PARIS: Près d'un humain sur neuf souffrait de sous-alimentation chronique en 2019, une proportion appelée à s'aggraver en raison de la pandémie de Covid-19, selon un rapport annuel de l'ONU publié lundi.
D'après les dernières estimations, la faim touchait l'an dernier environ 690 millions de personnes, 8,9% de la population mondiale, peut-on lire dans un rapport de l'Organisation des Nations unies pour l'alimentation et l'agriculture (FAO), rédigé avec le concours du Fonds international pour le développement de l'agriculture, de l'Unicef, du Programme alimentaire mondial et de l'Organisation mondiale de la santé.
Soit 10 millions de personnes de plus qu'en 2018 et 60 millions de plus qu'en 2014.
« Si la tendance se poursuit, on estime que d'ici à 2030, ce nombre dépassera les 840 millions de personnes.
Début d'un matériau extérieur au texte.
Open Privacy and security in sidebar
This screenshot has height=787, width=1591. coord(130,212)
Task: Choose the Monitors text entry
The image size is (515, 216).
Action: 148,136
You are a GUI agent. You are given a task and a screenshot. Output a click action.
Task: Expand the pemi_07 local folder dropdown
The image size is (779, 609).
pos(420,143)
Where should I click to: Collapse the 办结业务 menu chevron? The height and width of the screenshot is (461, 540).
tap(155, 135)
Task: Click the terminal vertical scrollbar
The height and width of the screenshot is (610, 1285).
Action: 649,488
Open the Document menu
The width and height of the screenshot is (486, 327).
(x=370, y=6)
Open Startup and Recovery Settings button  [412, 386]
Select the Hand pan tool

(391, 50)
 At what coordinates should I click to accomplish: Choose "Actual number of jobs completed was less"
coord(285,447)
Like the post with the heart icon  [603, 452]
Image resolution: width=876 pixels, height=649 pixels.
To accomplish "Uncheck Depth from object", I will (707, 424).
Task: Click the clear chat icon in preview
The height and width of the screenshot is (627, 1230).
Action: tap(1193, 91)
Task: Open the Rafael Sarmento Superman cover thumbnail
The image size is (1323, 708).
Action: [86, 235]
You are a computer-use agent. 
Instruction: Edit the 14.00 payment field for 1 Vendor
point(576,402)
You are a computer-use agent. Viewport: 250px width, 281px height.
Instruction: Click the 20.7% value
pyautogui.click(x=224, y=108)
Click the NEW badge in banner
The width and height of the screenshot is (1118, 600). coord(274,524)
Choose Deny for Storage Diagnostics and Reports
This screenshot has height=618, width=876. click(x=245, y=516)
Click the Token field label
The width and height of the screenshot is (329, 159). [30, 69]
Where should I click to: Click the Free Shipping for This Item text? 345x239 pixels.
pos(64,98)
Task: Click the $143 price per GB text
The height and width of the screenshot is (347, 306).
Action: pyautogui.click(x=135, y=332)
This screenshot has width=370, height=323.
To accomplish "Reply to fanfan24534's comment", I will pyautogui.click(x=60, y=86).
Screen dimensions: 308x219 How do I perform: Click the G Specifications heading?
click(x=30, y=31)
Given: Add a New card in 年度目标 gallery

Ça signifie clairement que l'objectif d'éradiquer la faim d'ici à 2030, établi par l'ONU en 2015, n'est pas en voie d'être atteint », a déclaré Thibault Meilland, analyste des politiques au sein de la FAO.
Et c'était sans compter le choc sanitaire et économique causé par la pandémie de Covid-19, qui cause des pertes de revenus en cascade, renchérit les aliments et perturbe les chaînes d'approvisionnement.
Selon le rapport, la récession mondiale due au nouveau coronavirus risque de pousser vers la faim entre 83 et 132 millions de personnes supplémentaires.
« Ce sont des hypothèses encore relativement prudentes, la situation est en pleine évolution », relève M. Meilland.
Des chiffres revus
L'estimation de la sous-alimentation dans le monde est largement inférieure à celle des précédentes éditions: le rapport de l'an dernier évoquait plus de 820 millions de personnes souffrant de la faim. Mais les chiffres ne peuvent être comparés: l'intégration de données nouvellement accessibles - en particulier issues d'enquêtes réalisées par la Chine auprès des ménages du pays - a entraîné la révision de l'ensemble des estimations depuis 2000.
« Ce n'est pas une baisse (du nombre de personnes souffrant de sous-alimentation), c'est une révision. Tout a été recalculé sur la base de ces nouveaux chiffres », insiste M. Meilland.
« Comme la Chine représente un cinquième de la population mondiale, cette mise à jour a des conséquences importantes sur les chiffres globaux », pointe l'analyste de la FAO.
« Même si le chiffre global est inférieur », le constat d'une augmentation de la sous-alimentation depuis 2014 « se confirme », ajoute-t-il.
Dans des communiqués séparés, plusieurs ONG ont réagi en pressant les autorités de revoir le système alimentaire mondial.
« Si l'on produit à ce jour suffisamment pour nourrir 9 milliards d'individus, cette alimentation est de moins en moins diversifiée, de moins en moins saine, et de moins en moins accessible pour les plus démunis », déplore le CCFD-Terre solidaire.
Pour le président d'Action contre la faim France, Pierre Micheletti, « il devient impératif de transformer nos systèmes alimentaires pour les rendre durables, résilients et justes, et en finir avec la faim ».